Михаилу Милорадовичу удалось договориться с Иоахимом Мюратом позволить русским войскам, «не наступая сильно», выйти из города. Впрочем, французы в последнее время и не рвались в бой: стоило ли теперь терять людей, когда неприятель уже и не помышлял защищать свою столицу и победа казалась близкой.
Французы вступили в Москву со стороны Арбата, когда последние полки русского арьергарда еще находились в городе, пытаясь хоть как-то определить участь оставленных в госпиталях соратников.
Вместе с армией из белокаменной ушли «женщины, купцы и ученая тварь», по определению Ф.В. Ростопчина. Эвакуацией руководил М.Б. Барклай-де-Толли. М.И. Кутузов, избегая встреч, уезжал из столицы один, без свиты, в сопровождении своего ординарца. Понять психологическое состояние главнокомандующего можно: ему невыносимо было слышать упреки и обвинения, видеть слезы старых солдат — просто «стон стоял в народе». Чаще всего в этот день звучали слова:
— Измена!.. Ужасно!.. Позор!.. Стыд!..
Измены, конечно, не было. Но было ужасно. И был позор. И стыд был. М.И. Кутузов утешал Александра I, что принял все меры, чтобы в городе «ни один дворянин… не остался»{243}. Но в госпиталях оставил 22 тысячи беспомощных «нижних чинов», значительная часть которых сгорела в огне великого пожара. «Душу мою раздирал стон раненых, оставленных во власти неприятеля», — вспоминал А.П. Ермолов{244}.

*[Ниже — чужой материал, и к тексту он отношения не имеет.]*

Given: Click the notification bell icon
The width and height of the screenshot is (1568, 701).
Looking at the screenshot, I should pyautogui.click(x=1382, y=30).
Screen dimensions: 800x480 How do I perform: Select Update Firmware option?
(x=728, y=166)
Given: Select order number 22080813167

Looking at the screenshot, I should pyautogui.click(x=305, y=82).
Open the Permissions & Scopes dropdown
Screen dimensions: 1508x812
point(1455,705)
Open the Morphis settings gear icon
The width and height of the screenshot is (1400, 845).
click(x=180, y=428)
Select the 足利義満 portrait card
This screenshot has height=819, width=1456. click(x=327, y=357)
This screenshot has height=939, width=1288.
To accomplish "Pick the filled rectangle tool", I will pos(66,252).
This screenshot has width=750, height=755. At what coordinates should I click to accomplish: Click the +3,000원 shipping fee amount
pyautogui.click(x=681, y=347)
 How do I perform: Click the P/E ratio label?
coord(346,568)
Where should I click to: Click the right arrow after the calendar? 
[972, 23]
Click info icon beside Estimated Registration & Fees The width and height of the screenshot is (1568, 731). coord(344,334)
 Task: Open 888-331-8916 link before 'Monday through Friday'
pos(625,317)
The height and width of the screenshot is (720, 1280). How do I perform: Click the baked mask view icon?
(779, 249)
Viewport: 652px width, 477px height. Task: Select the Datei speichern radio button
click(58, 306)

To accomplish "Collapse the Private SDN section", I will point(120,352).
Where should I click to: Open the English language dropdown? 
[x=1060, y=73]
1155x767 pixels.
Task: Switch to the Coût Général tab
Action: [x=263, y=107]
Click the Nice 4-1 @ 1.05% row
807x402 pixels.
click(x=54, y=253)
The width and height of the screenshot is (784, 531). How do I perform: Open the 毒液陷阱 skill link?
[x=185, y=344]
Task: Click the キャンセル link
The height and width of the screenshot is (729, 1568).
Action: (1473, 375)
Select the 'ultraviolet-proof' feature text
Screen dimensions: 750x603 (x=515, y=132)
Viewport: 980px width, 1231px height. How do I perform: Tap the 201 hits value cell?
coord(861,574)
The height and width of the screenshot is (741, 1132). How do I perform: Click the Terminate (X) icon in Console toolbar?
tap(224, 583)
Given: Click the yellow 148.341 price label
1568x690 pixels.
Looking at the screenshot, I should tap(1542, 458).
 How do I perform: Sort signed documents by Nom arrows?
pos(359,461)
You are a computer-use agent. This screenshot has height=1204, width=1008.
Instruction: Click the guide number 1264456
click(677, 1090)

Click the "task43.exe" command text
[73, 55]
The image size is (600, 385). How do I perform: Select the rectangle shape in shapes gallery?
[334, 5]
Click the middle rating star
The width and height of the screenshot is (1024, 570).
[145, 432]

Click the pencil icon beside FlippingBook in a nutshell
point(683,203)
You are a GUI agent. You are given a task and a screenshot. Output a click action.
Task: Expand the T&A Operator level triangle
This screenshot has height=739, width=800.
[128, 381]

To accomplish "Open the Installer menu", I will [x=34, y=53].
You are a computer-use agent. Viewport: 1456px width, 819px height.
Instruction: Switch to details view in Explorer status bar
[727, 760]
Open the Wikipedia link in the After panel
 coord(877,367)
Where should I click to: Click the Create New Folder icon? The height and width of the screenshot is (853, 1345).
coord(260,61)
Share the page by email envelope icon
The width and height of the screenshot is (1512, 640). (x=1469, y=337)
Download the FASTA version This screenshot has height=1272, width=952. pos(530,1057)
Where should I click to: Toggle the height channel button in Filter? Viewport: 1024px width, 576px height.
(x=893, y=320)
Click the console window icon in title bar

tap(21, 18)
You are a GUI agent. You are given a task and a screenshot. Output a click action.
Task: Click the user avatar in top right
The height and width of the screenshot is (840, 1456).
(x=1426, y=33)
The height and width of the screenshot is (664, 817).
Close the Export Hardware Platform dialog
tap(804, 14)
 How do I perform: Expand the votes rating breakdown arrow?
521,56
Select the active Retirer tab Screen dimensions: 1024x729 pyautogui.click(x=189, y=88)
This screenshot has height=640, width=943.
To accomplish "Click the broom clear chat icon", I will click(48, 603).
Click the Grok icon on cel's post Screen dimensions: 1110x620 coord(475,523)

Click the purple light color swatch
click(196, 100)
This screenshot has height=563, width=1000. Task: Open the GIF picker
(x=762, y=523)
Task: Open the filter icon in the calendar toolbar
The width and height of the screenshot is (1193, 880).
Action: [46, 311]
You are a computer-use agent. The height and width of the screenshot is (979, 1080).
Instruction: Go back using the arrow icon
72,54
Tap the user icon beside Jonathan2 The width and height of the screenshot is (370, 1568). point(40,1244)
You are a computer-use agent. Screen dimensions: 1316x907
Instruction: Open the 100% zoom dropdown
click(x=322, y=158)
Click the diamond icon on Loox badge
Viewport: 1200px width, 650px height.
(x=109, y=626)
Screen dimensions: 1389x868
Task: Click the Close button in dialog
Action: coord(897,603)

В первую же ночь пребывания французов в Москве начались пожары, вызвавшие у них упадок духа, едва «встрепенувшегося» после вступления в русскую столицу. «Сквозь этот яркий свет» они «грустно глядели навстречу… темному будущему», как выразил свое восприятие зловещей картины, представшей перед завоевателями, врач наполеоновской армии Генрих Роос{245}.
Московский пожар вынудил Наполеона покинуть Кремль и перебраться в Петровский замок. Его армия, предавшаяся пьянству и грабежам, на глазах деградировала. Через три дня император попытался прекратить вакханалию, но было уже поздно.
Выгорело три четверти города, подожженного по распоряжению Ф.В. Ростопчина и М.И. Кутузова. Пожар Москвы воспринимался как патриотическая жертва, принесенная русскими людьми на алтарь победы. «Собственными нашими руками разнесен пожирающий ее пламень, — писал А.П. Ермолов. — Напрасно возлагать вину на неприятеля и оправдываться в том, что возвышает честь народа»{246}.